What I find truly profound about Carleton is that I can literally do all the things that I am truly passionate about. When I share them with the entire campus, my passions in some way or another are released to the world. This week my organization Coalition of Women of Color (COWOC) hosted a week of events that we titled COWOC Against Violence Week. See that’s what is great about Carleton you can designate any week your week and no will mind because it could possibly be someone else’s week as well.
Our week of events included a talk by Professor Clarissa Rojas entitled “A train bound for freedom: envisioning an end to violence”. Clarissa Rojas is a Chicano feminist scholar who spent her childhood in Mexicali, Mexico and Calexico, California. Her family immigrated to Chula Vista, California when she was 12. Her father’s family is from Guadalajara, Jalisco and her mother’s family is from Magdalena, Sonora and Nogales and Douglas, Arizona. She is a professor of Chicano and Latino Studies at California State University, Long Beach and the co-founder of INCITE: Women of Color Against Violence. She also serves as Commissioner on CSULB’s President’s Commission on the Status of Women. Her talk was phenomenal. It included the historic sexualization of women of color as well as their current standing. She also spoke about how war in many ways has a more detrimental impact on women that any other group of people. One daunting fact that she indicated was that more than half of young women crossing the border are on birth control because it is more likely than not that they will experience some form of sexual assault.
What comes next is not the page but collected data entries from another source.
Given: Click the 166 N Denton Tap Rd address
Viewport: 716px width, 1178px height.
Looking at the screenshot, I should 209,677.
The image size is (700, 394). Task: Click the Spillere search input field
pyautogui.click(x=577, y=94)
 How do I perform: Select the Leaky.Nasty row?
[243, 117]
The second highlight of our week was a performance a company called A Long Walk Home, whose performance was entitled “Story of A Rape Survivor (SOARS)”. SOARS is a performance about one woman’s journey to reclaim her body, sexuality, spirituality, and self esteem after being sexual assaulted in college. Performed by a diverse cast of women and featuring photographs taken by her sister during the recovery process, SOARS uses modern dance, spoken-word, and music to educate the public about sexual violence and to ease the shame, guilt, and self-blame that rape victims too often feel with a story of hope and healing.
Professor Williams (History professor and Chair of the African/African American Studies department) informed me that the week of events was revolutionary, for in his 23 years at Carleton; sexual violence against women of color has never been announced so loudly or explored so deeply. Carleton makes these achievements possible for me.